Tom Morphet
HIGHWAY BEACON — Jeff Bochart created this whimsical timber tower near his driveway at 39 Mile Haines Highway. It serves as a mailbox and Jurassic-size lamppost.

By Tom Morphet

“Pythagoras came to me in a dream” is how Jeff Bochart explains the nearly three-story roadside structure out front of his home at 39 Mile Haines Highway.

Or this: “I had a bunch of leftover four-by-eight beams I needed to do something with.”

A person speaking to Bochart may not get a straight answer on why the tower is there, and might start thinking the mystery is part of its purpose.

“Some people really like it and others get – I wouldn’t say angry – but confused because they can’t catalogue it in their minds,” said Bochart, a retired schoolteacher, in a recent interview.

Technically, the three-sided timber structure stitched together with triangular framing serves as a mailbox. Bochart built his standard mailbox into the tower’s lower corner, along with a custom-made small red flag to signal outgoing mail.

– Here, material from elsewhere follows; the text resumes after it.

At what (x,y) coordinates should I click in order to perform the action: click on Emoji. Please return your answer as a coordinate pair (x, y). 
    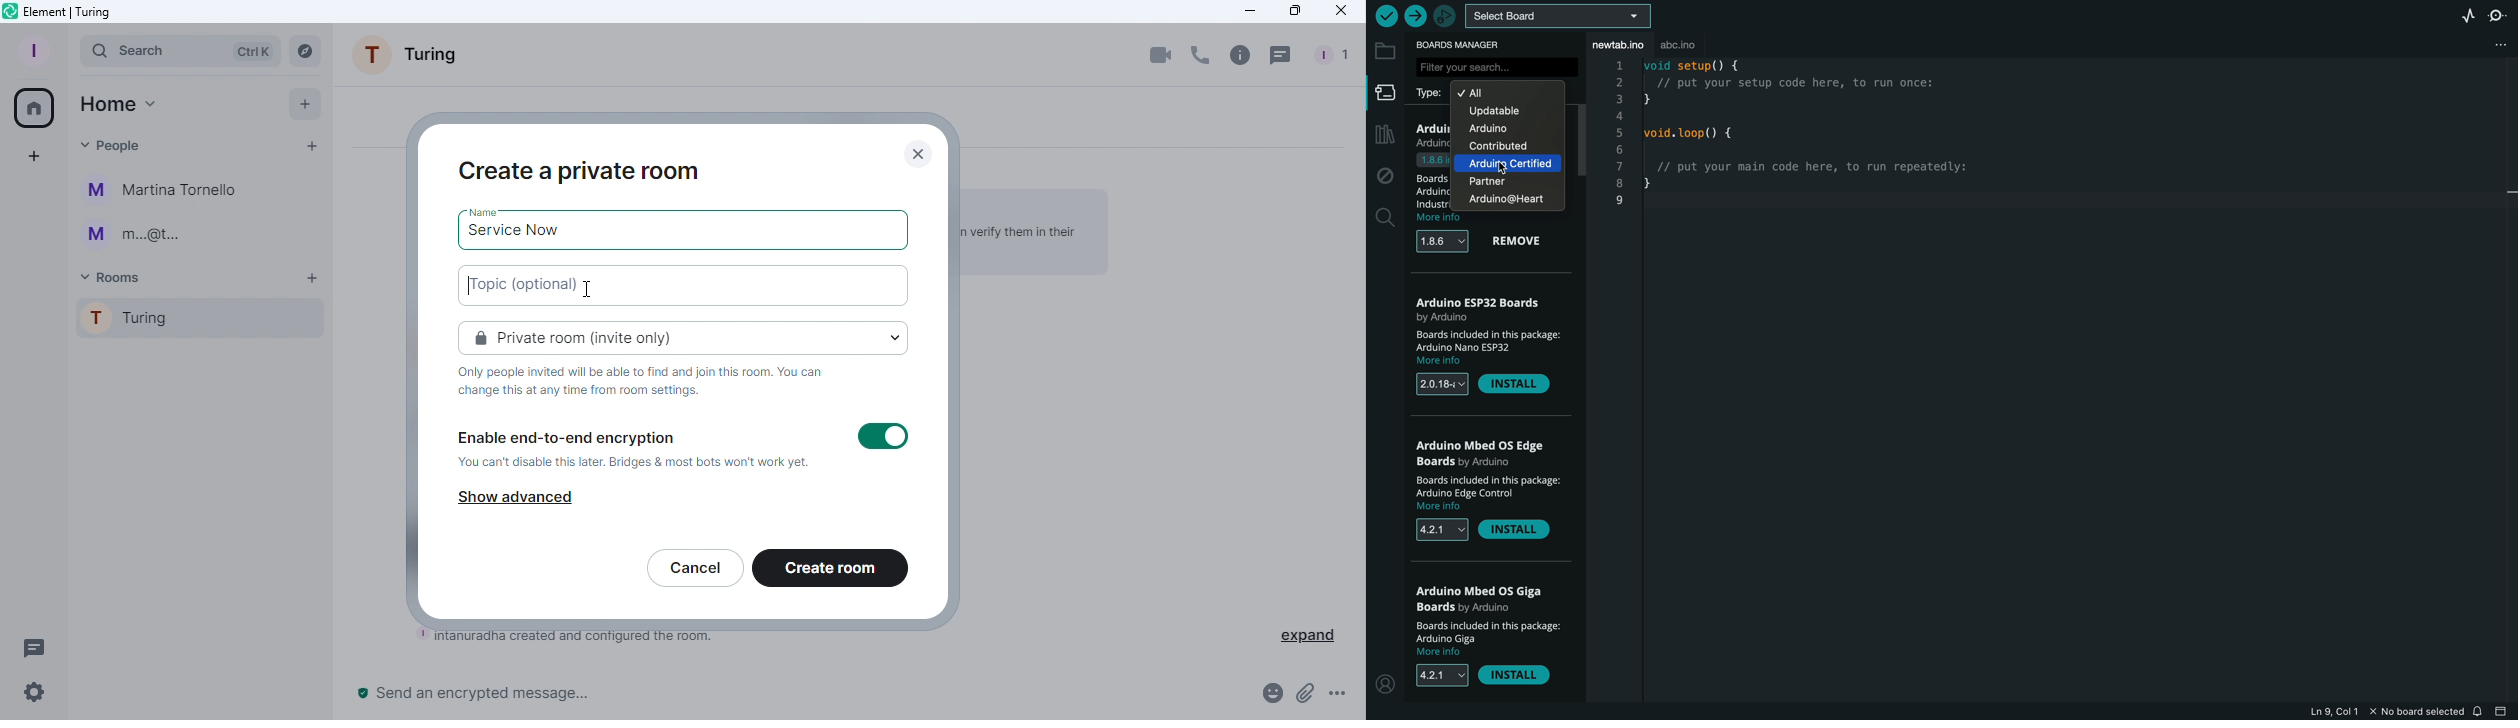
    Looking at the image, I should click on (1268, 697).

It’s also a lamppost of sorts, as a floodlight under its peak serves as a beacon marking Bochart’s driveway after dark and in foul weather.

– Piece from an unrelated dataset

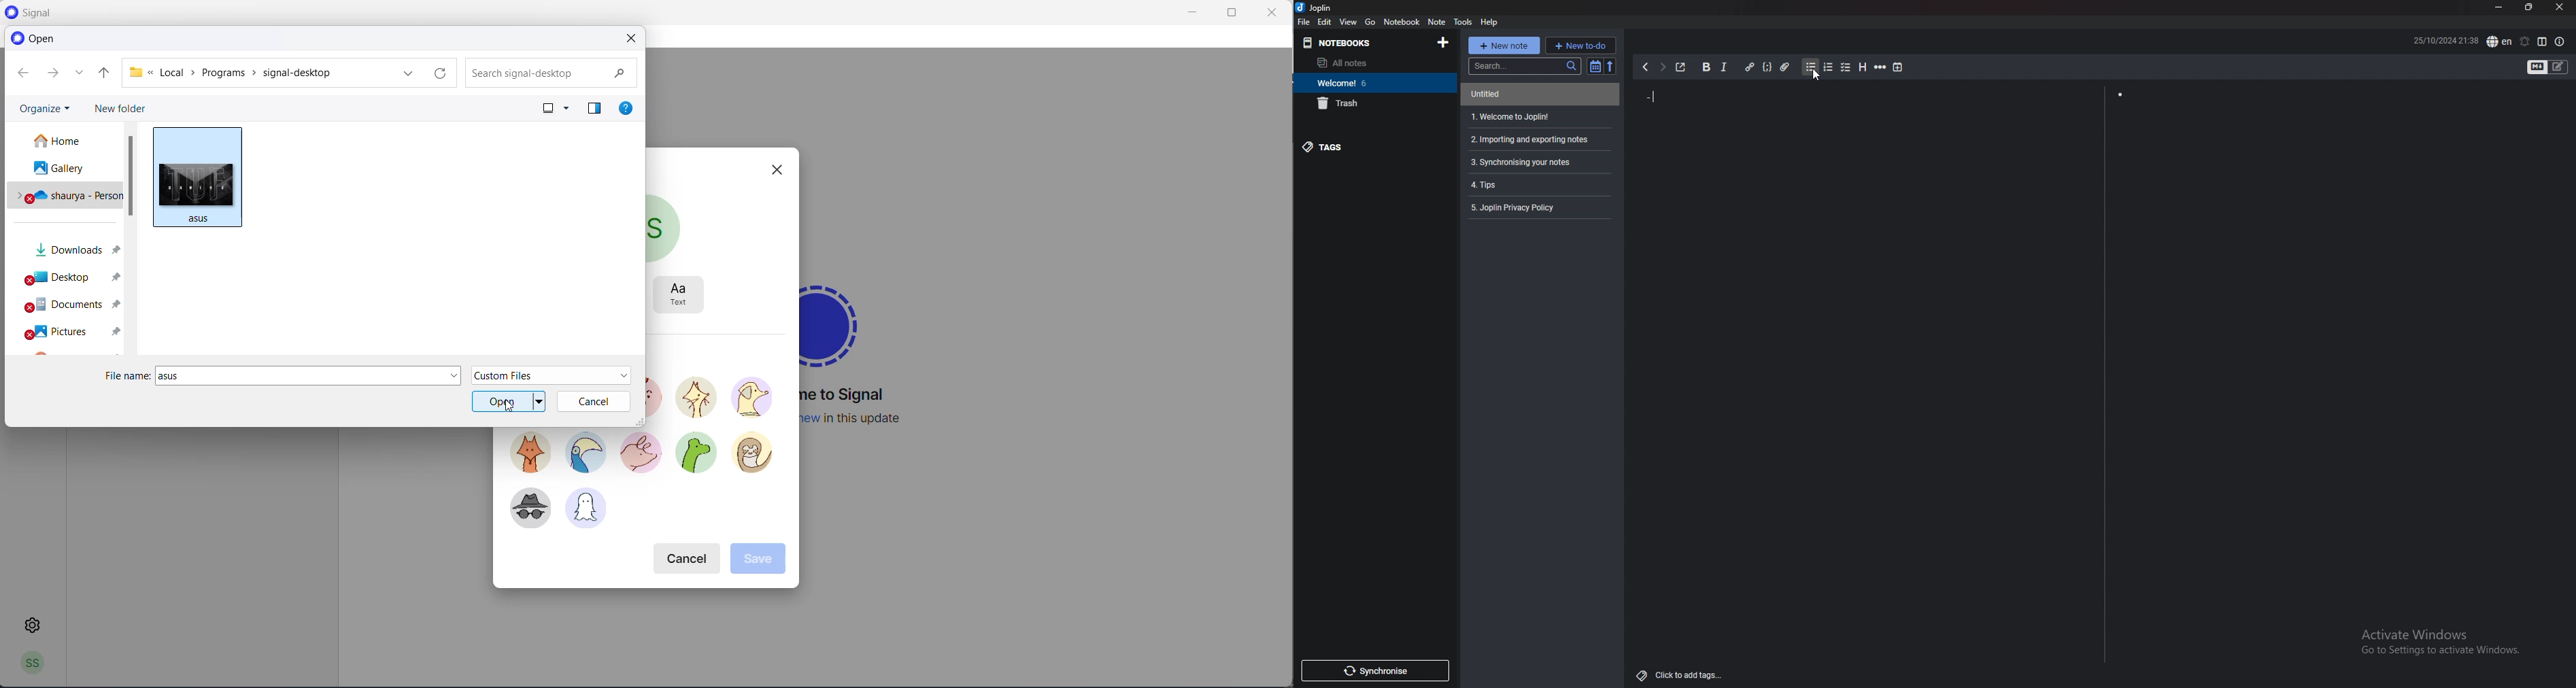 The height and width of the screenshot is (700, 2576). I want to click on itallics, so click(1726, 67).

The eye-grabbing tower does match some of Bochart’s other creations, including a Jurassic-scale pole barn nearby made with three-foot-diameter logs as uprights. Suspended from it is an art mobile featuring a forked, 1,000-pound tree limb.

But what about the “Eye of Providence,” looking out from each of the three sides of the tower’s peak?

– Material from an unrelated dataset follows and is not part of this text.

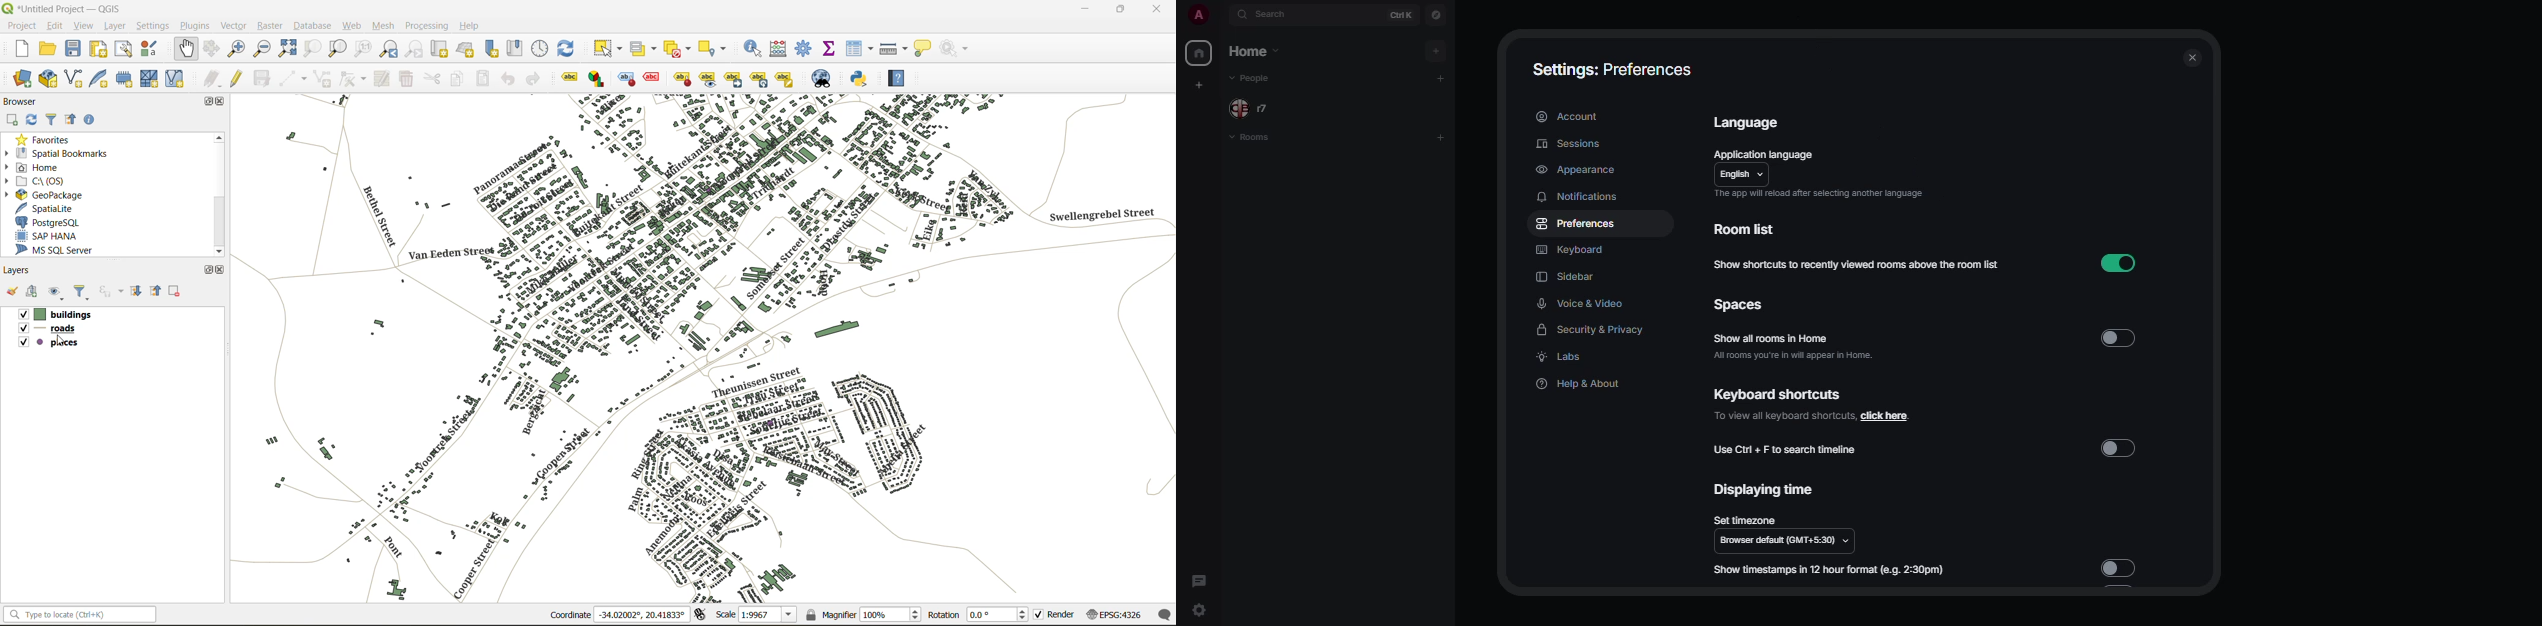 This screenshot has height=644, width=2548. What do you see at coordinates (416, 48) in the screenshot?
I see `zoom next` at bounding box center [416, 48].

“The eye on a dollar bill was always interesting to me,” Bochart explained. That one hovers in a triangle at the top of a pyramid representing the original 13 U.S. colonies. Sometimes used to represent God or divine providence, the symbol is found on various logos and currencies around the world.

Maybe because of the eye, people who’ve seen the tower since it went up a year ago have attached deeper meaning to it, including the Christian trinity or the three gods of Hinduism, Brahma, Vishnu and Shiva.

“I like to think it’s Larry, Curly and Moe,” Bochart said.

The tower isn’t a surprise to Bochart’s three adult children, each of whom create art.

“He’s a guy who likes to dream big, quite literally,” said daughter Hannah Rose Revenaugh-Bochart, who writes and acts in plays and is working on a film with her brother, Micah. Sister Merrick painted several of the town’s downtown murals.

“He’s got a pretty boundless imagination that he feeds with (science fiction writers) who operate on a cosmic scale,” Hannah said. “I think a lot of this structure is just his attempt at getting as close to an on-earth space station as possible. He also likes to inspire curiosity in others and I think his art definitely accomplishes that.”

Since retiring from teaching, Bochart has also been busy with more traditional structures. He built a two-story bell tower for a church in Klukwan and recently fashioned seven timber arches to serve as entrances to village gravesites.

His next project, he said, is building a deck for a neighbor.